*Given entries*:
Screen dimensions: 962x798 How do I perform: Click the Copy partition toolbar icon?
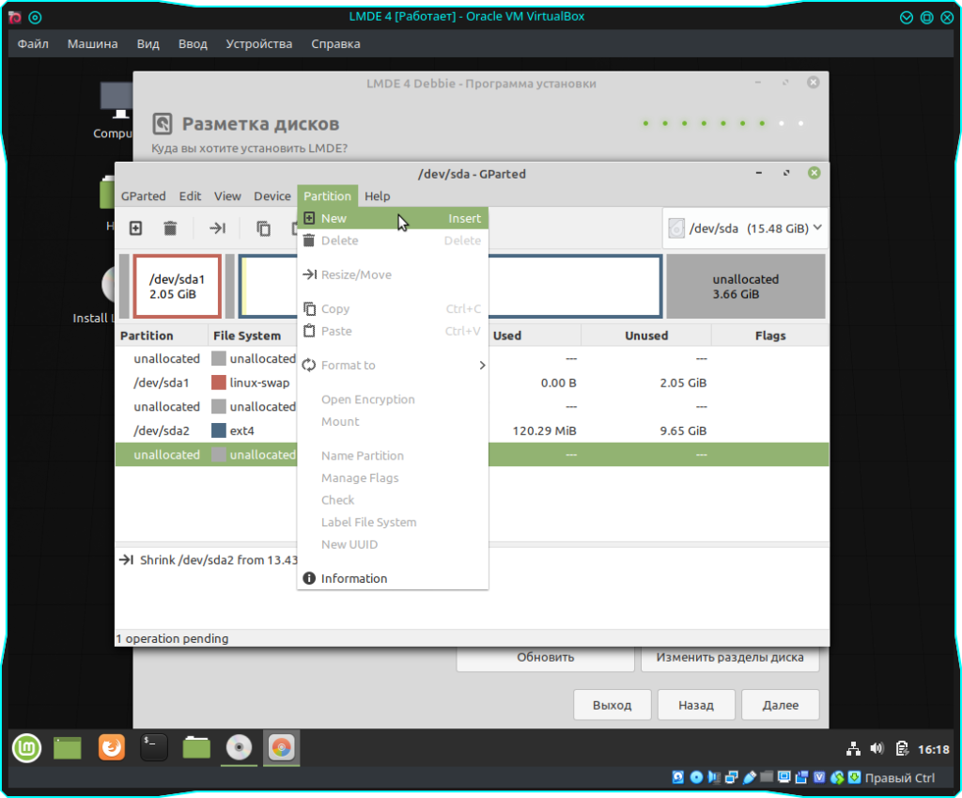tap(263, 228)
...
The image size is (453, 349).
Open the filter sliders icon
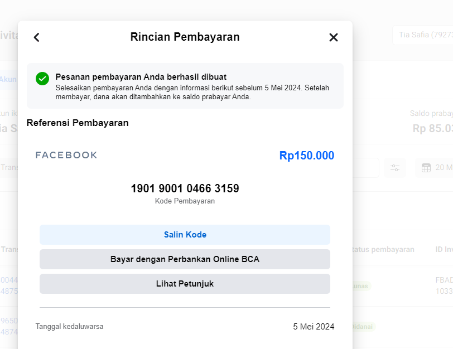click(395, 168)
...
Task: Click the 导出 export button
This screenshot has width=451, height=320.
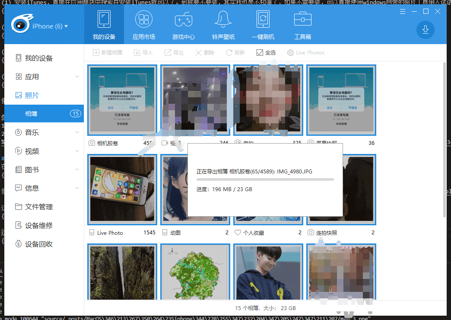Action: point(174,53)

*Exercise objective*:
Reproduce the stretch of items from the line containing "The image size is (453, 349)." through the line containing "click(395, 168)", both included, without altering anything. Leave the pictures out of your answer.

*Output below*:
The image size is (453, 349).
Open the filter sliders icon
click(395, 168)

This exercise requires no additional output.